Sambil masuk mobil, Bapak tadi mengucapkan terimakasih, lalu duduk di dekat pintu sambil menggendong 2 anak karena yang satunya saya gendong, selanjutnya dia hanya tertunduk mungkin malu sama penumpang lain yang kebetulan memang angkot sudah terisi penuh. Menyaksikan semua itu saya bergetar, dan naluri saya berkata orang ini pasti sedang membutuhkan pertolongan. Dalam perjalanan saya coba tanya dengan nada simpati, malam-malam begini Bapak mau pergi kemana? Dia jawab: saya mau pergi ke Pasar merak. Kok malam-malam, emang Bapak mau belanja apa? Jawabnya : Bukan, saya mau cari truk sayur, rencananya saya ingin menumpang truk untuk pulang kampung ke Sukabumi.

Mendengar jawaban itu saya tersedak, hati bergetar, air mata saya bercucuran, bukan hanya karena saya keturunan dari Sukabumi tapi bagaimana membayangkan kalau itu anak balita saya yang harus naik truk dari Merak ke Sukabumi, malam-malam lagi. Selanjutnya saya bertaruh pasti keluarga ini belum makan... dan ternyata betul.... Ya Alloh, tak mungkin saya membiarkan keluarga ini dengan perut kosong naik truk pulang ke Sukabumi sementara saya tidur dengan perut kekenyangan. Singkat cerita saya ajak keluarga Bapak itu ke tempat saya, lalu saya hidangkan makanan yang saya miliki agar dia bisa makan, saya berikan obat-obatan ringan dan bekal biskuit serta mie instan. Selanjutnya saya antar dia naik angkot ke Merak dan tak lupa dititipi uang untuk beli tiket bis lebih dari cukup.
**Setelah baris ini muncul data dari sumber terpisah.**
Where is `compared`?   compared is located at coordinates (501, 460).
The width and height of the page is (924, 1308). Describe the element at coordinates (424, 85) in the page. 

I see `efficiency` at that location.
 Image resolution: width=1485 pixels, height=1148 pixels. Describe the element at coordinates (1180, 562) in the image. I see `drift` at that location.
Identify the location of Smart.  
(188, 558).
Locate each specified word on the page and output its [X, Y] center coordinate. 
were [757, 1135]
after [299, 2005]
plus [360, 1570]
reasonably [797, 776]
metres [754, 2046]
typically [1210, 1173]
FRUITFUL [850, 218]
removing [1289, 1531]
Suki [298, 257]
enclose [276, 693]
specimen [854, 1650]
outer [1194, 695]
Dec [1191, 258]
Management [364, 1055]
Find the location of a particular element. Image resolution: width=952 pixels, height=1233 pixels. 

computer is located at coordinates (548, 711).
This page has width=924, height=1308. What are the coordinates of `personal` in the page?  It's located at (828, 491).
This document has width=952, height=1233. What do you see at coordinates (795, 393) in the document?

Anehnya, sekembali saya ngantar keluarga Bapak itu, rekan kerja saya yang sejak awal menemani saya berkata, kamu sebaiknya hati-hati nemuin orang seperti itu, jangan terlalu baik, siapa tahu dia itu seorang penipu, pura-pura gak punya uang dan memanfaatkan anak kecil untuk menarik iba orang lain. Saya jawab dengan mantap, kalau pun dia itu menipu saya, saya ikhlas... uang atau barang yang saya kasihkan tidak seberapa, lebih baik ditipu daripada harus membiarkan orang kelaparan di depan saya tanpa berbuat apapun... kita kembalikan saja kepada Alloh Swt. Saya tidak menyalahkan sikap kawan saya yang acuh tak acuh terhadap penderitaan orang, tapi kebanayakan para penipu masuk lewat cara seperti itu.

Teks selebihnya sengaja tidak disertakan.